The Amateur (1981)
4/10
Interagency disputes of the CIA. (spoilers)
7 January 2006
Warning: Spoilers
This isn't anti-American nonsense, despite the protest of one viewer. Why would it be outrageous to assume that this is indeed how the CIA operates at times? Siding secretly with certain members staging terrorist threats in order to advance a policy agenda? Maybe it doesn't occur exactly as displayed in the sometimes confusing and poorly paced 'The Amateur', but if recent films like 'Syriana', which are based on the documented experiences of agency insiders, then it is not entirely impossible. In fact, such movies should've done a better job of shattering the ultra-patriotic myths that, at least within the vocal majority, define the perceptions of America.

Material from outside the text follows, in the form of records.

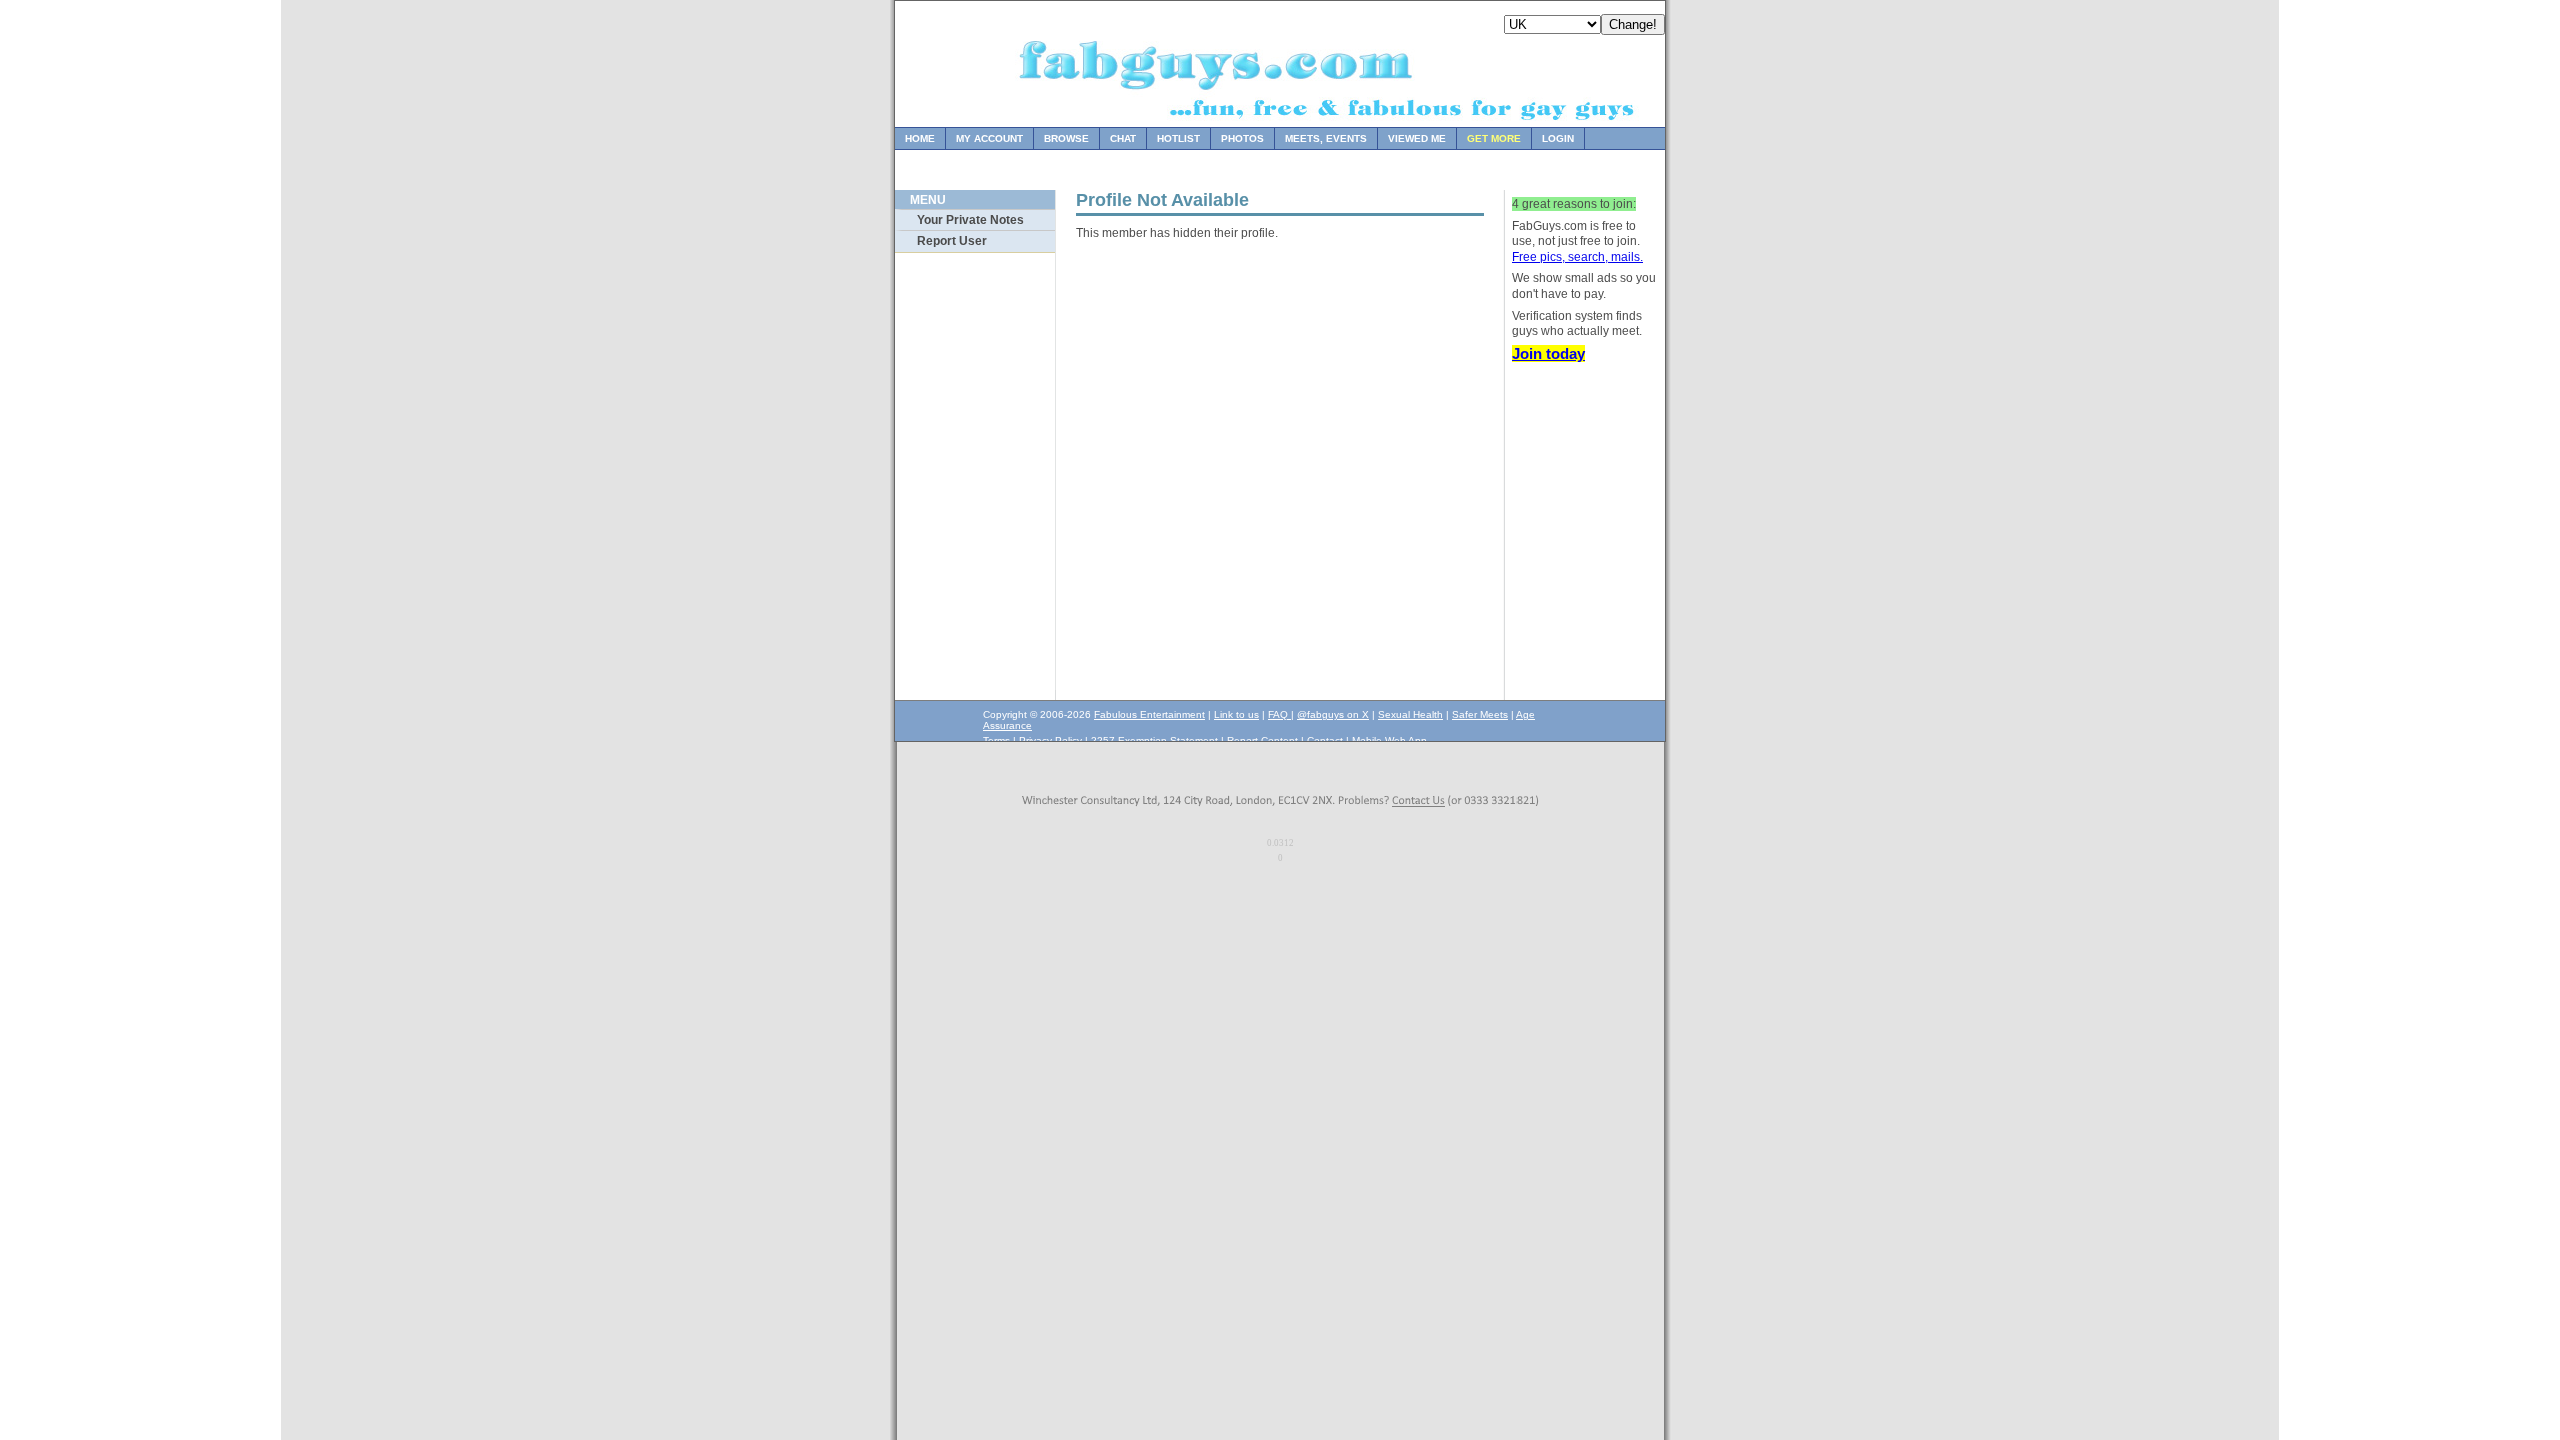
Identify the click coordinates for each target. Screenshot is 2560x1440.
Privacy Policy (1050, 740)
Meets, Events (1326, 138)
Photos (1242, 138)
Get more (1494, 138)
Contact (1325, 740)
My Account (989, 138)
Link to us (1236, 714)
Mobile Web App (1389, 740)
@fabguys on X (1333, 714)
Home (920, 138)
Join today (1548, 353)
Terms (996, 740)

This is the story of a CIA agent who's wife was a hostage in a terrorist invasion in Munich. She was killed and he's not sure exactly how to move on until a friend, a Holocaust survivor, had told his own story of how he tracked down the doctor in the death camps who gassed his family and strangled him. The idiot agent, however, decides to ask for official permission to personally avenge the terrorists that murdered his wife. A ciphering expert, he blackmails the agency with evidence of their own foreign foul play which in turn, can be leaked to the public. But, the terrorists are not exactly who they seem to be, and his travels in Czechoslovakia, tracking them down, soon turn deadly when he is chased around by other agents looking to kill him.

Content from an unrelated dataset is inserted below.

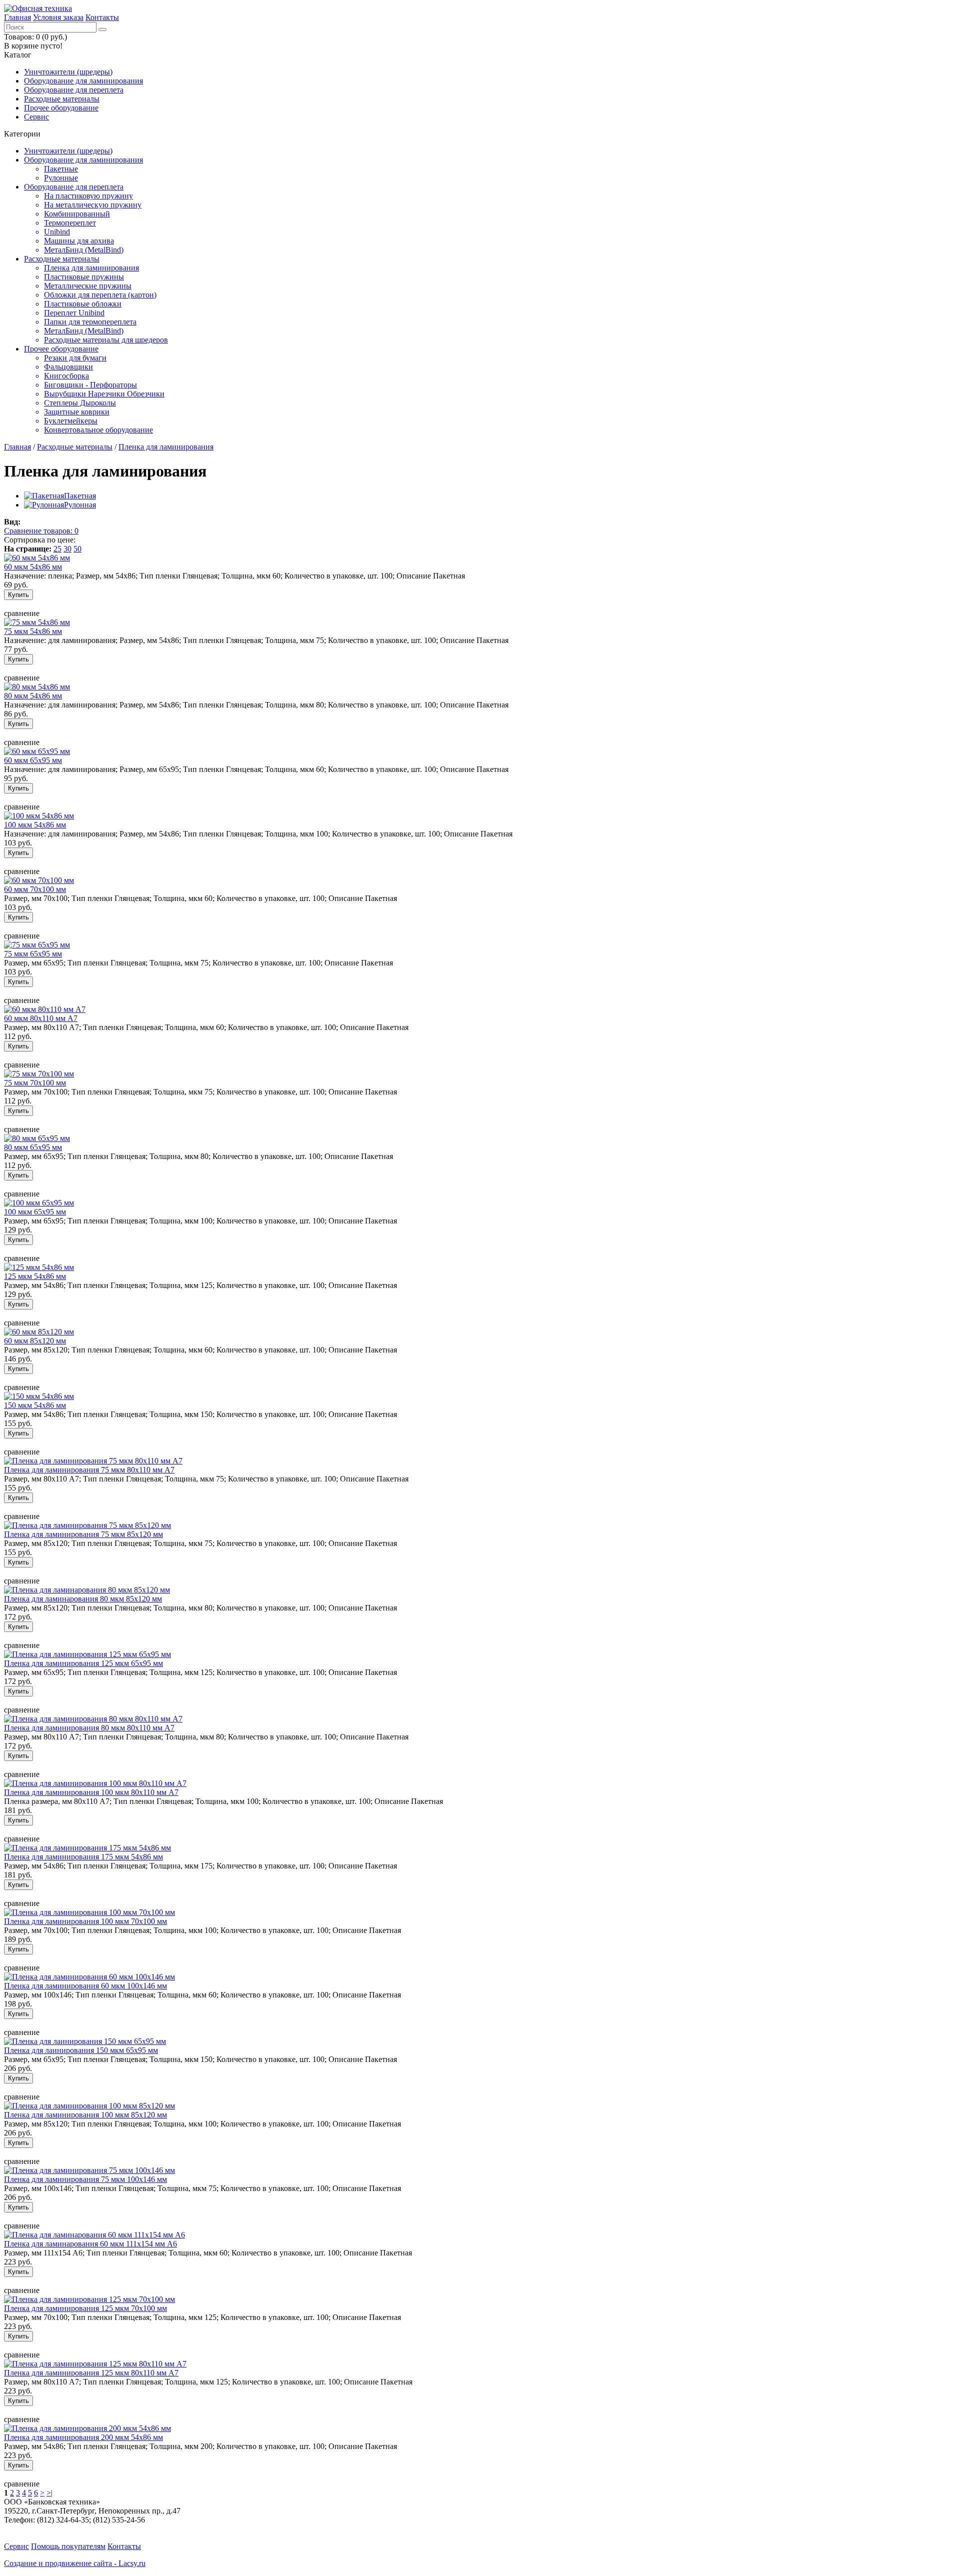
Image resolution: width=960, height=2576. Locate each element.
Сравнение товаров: (41, 530)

The problem with a lot of political espionage films is that they tend to involve too many characters who are introduced into an already complex plot of treason and dispute. Their placement in the story is often explained long after their introduction, as are their names, and further make things difficult for the viewer to sort out in his head as the events pass. Moreover, a good deal of the beginning of this film, setting the ground work for what the agent wants to do, is played out with such slow pacing, none of the action really seems to come about until the later half of the second act.

I suspect this one was based on a true story, judging by the words summing up the post-film fate of the characters.